[Written task]
Reproduce the portion of the listing below that opens with the line containing "Where should I click to: Switch" and closes with the line containing "I will 347,440.", both ends included.

[Entries shown]
========

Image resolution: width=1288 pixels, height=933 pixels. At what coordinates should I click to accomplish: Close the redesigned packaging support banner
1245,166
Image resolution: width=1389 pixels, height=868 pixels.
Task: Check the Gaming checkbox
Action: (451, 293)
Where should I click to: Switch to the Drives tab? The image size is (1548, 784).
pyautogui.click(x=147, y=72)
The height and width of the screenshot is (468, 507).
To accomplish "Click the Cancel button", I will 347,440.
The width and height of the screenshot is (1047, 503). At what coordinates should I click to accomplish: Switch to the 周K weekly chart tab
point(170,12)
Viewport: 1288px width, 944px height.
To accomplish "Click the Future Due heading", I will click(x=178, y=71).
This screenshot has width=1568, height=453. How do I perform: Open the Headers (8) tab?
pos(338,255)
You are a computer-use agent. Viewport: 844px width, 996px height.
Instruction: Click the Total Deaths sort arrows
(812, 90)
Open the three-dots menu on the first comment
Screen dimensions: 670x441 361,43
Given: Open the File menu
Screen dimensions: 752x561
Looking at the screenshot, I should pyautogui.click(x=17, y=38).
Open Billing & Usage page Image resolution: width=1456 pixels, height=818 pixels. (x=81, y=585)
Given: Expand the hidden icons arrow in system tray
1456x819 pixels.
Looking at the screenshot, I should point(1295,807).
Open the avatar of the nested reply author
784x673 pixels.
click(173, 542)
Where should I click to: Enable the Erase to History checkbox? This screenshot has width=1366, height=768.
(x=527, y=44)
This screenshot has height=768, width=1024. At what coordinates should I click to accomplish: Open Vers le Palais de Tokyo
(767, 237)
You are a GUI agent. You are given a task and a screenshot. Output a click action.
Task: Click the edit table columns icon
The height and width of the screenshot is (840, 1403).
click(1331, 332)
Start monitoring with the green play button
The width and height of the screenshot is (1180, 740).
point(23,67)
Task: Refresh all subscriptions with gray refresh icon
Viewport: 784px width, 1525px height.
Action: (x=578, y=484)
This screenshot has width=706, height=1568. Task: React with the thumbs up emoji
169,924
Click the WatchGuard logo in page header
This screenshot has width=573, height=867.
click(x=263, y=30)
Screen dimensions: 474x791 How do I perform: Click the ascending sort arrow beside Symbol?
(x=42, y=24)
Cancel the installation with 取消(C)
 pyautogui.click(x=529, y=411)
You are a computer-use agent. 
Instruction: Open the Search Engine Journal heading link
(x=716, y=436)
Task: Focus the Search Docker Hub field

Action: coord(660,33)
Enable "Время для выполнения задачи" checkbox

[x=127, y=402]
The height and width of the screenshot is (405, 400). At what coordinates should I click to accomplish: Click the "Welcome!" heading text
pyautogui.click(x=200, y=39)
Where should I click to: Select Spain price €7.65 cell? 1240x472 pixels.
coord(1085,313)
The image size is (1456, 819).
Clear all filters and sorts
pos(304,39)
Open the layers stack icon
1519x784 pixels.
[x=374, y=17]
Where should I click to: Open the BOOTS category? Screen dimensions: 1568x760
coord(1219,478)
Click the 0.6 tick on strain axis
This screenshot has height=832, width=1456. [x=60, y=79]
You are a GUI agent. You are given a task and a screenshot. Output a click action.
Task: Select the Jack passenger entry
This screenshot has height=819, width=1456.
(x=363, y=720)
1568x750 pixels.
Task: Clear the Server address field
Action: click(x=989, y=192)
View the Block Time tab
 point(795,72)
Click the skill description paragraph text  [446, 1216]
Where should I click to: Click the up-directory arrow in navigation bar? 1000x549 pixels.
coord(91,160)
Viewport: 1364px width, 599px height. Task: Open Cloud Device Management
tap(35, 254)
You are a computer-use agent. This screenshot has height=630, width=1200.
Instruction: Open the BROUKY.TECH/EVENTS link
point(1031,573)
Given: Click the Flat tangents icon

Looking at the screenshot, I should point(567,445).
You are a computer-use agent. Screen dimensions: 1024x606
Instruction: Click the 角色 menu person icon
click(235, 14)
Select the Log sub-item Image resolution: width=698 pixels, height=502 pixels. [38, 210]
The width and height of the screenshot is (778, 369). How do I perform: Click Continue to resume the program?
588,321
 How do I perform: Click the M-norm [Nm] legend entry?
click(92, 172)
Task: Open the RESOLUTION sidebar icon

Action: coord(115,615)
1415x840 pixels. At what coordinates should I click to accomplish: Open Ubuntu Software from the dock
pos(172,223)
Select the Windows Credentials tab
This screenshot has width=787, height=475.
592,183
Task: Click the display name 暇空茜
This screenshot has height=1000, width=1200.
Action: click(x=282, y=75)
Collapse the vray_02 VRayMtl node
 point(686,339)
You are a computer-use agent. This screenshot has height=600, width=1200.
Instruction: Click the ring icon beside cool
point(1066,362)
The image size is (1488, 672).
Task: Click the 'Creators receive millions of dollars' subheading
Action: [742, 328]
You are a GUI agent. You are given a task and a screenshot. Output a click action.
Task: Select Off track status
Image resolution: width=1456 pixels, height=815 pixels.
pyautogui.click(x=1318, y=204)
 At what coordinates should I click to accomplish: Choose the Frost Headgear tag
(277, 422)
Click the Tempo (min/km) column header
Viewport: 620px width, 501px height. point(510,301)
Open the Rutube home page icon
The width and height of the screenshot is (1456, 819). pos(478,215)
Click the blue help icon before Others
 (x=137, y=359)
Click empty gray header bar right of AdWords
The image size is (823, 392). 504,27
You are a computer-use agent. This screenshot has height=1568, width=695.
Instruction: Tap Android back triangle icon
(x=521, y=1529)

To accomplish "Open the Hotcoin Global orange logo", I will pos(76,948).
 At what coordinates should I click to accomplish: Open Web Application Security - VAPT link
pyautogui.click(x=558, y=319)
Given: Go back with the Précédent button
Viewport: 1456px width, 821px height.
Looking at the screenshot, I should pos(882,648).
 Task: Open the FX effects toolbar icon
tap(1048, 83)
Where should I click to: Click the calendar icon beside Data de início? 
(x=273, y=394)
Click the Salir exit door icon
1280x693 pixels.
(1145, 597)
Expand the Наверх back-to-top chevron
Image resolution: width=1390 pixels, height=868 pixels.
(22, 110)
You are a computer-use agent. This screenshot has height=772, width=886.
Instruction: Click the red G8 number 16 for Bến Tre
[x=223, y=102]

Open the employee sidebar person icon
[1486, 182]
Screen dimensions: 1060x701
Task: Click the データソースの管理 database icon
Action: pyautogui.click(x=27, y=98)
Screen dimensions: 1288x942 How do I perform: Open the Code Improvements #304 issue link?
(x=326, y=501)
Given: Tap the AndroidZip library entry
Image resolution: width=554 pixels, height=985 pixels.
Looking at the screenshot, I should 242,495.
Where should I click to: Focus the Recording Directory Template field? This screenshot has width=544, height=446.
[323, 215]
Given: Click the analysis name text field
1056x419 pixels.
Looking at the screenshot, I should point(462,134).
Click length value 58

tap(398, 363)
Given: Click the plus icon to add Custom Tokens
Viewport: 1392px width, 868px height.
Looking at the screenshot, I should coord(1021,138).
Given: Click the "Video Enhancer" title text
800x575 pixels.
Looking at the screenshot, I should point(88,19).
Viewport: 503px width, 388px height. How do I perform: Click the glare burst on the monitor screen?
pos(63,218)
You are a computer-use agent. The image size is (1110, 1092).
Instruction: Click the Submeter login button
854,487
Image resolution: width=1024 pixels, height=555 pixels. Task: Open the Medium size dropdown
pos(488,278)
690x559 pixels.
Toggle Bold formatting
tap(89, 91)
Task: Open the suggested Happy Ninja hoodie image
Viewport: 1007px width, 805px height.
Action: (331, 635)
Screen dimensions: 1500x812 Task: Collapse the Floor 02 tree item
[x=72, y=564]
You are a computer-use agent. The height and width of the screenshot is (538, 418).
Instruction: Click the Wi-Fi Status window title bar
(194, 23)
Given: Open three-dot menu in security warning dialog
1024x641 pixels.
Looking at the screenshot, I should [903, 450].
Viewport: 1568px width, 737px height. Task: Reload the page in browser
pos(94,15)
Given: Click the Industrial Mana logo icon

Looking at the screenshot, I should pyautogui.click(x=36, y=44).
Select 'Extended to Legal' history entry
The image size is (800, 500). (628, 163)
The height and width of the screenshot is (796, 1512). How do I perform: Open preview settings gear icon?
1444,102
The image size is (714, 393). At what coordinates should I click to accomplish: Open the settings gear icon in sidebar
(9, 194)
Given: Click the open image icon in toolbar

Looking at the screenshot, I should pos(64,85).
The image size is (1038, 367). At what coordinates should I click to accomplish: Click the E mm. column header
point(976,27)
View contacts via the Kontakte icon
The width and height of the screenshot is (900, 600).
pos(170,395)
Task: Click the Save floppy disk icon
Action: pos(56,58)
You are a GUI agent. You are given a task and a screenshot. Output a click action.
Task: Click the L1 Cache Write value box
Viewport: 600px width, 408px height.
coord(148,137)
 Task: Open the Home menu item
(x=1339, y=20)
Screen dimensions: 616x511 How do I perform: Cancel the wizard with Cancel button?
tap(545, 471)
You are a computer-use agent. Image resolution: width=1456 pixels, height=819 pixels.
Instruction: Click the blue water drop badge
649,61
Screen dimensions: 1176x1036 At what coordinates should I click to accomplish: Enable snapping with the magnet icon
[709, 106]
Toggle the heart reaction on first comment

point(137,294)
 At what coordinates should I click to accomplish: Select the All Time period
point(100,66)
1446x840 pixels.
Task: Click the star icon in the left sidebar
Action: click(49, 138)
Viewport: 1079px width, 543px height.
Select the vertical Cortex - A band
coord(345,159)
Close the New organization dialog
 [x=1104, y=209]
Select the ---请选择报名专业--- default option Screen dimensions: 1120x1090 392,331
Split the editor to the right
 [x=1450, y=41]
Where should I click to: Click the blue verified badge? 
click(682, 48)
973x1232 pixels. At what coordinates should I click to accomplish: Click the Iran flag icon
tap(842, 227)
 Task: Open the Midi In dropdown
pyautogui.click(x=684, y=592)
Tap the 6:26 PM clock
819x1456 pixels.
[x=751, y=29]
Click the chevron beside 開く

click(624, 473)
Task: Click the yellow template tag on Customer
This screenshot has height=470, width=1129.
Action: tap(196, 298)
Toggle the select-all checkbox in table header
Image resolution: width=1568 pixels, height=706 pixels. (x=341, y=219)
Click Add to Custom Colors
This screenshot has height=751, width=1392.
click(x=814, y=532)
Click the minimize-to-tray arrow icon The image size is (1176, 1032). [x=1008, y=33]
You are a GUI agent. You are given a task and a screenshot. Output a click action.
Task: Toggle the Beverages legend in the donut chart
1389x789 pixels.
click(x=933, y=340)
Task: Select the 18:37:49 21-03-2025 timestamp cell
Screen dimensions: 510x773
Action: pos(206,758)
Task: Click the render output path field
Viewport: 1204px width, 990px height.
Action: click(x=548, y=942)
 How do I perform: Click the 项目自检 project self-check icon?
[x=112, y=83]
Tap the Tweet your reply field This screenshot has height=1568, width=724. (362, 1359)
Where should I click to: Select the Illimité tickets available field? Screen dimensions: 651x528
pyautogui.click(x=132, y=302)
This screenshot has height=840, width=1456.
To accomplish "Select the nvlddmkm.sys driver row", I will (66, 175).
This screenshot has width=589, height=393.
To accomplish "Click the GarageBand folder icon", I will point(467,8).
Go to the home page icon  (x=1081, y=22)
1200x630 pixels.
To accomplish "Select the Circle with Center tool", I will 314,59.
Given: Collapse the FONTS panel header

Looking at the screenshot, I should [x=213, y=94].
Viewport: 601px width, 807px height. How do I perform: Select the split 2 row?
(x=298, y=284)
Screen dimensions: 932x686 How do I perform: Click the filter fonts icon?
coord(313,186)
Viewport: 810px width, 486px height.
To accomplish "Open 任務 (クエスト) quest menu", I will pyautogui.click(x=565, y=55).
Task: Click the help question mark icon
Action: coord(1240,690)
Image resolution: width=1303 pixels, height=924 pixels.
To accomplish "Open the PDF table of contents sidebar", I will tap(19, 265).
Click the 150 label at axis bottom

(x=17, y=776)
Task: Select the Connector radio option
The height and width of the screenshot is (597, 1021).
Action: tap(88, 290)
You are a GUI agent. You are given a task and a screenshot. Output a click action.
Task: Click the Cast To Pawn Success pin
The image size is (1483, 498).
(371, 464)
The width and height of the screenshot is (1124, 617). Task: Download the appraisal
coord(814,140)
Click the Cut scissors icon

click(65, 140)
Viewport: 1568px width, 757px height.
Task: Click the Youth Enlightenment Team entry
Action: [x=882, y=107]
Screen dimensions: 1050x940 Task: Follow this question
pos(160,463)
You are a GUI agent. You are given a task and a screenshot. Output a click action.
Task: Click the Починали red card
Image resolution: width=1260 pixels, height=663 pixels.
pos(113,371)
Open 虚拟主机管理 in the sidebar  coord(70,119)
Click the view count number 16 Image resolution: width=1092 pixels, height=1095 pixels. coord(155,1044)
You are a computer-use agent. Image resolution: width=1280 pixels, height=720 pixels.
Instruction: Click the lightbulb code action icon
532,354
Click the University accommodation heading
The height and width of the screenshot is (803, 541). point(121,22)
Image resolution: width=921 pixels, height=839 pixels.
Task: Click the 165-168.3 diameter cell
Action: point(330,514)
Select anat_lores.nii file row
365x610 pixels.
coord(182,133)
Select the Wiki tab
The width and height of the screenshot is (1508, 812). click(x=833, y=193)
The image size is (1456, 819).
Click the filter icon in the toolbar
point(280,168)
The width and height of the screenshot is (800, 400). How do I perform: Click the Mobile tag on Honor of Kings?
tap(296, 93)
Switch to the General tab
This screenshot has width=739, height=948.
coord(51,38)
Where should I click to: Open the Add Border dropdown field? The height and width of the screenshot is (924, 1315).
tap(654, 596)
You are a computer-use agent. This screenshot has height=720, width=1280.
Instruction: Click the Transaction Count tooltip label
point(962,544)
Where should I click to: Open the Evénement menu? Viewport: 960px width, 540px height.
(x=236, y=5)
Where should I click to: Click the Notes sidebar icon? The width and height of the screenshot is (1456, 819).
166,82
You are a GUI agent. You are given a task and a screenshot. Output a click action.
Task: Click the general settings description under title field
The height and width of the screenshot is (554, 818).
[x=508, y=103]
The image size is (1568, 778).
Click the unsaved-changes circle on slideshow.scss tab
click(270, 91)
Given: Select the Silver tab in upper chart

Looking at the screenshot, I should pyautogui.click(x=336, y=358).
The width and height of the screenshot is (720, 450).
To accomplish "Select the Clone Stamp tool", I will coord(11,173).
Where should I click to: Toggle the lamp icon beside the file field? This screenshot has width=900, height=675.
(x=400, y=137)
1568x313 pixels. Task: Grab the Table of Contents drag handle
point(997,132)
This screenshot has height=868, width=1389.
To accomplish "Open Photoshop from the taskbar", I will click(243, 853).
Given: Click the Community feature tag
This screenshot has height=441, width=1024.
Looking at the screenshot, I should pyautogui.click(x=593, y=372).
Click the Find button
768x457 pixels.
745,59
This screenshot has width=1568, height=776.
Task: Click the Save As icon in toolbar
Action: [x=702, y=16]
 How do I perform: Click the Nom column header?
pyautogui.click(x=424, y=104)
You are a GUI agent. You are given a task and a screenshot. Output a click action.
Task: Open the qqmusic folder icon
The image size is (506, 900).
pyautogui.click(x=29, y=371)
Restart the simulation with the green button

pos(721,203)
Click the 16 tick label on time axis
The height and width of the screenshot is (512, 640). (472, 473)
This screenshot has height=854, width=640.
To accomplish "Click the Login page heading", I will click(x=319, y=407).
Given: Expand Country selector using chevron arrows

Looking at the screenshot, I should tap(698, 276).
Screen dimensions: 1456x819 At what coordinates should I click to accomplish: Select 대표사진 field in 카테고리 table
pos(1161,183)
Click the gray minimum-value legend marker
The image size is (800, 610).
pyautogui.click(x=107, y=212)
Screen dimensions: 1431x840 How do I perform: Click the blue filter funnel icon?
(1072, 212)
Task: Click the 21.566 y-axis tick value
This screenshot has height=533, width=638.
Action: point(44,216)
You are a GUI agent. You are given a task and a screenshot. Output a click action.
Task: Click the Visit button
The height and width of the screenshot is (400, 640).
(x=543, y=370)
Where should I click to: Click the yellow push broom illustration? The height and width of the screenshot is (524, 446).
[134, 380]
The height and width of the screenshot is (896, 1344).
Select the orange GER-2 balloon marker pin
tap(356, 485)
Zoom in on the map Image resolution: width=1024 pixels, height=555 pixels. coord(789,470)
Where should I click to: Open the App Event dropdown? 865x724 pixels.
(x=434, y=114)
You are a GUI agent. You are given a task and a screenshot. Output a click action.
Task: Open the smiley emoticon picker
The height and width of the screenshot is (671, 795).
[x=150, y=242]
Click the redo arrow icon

========

[Complete response]
Where should I click to: Switch to the Drives tab? The image size is (1548, 784).
pyautogui.click(x=147, y=72)
The height and width of the screenshot is (468, 507).
To accomplish "Click the Cancel button", I will 347,440.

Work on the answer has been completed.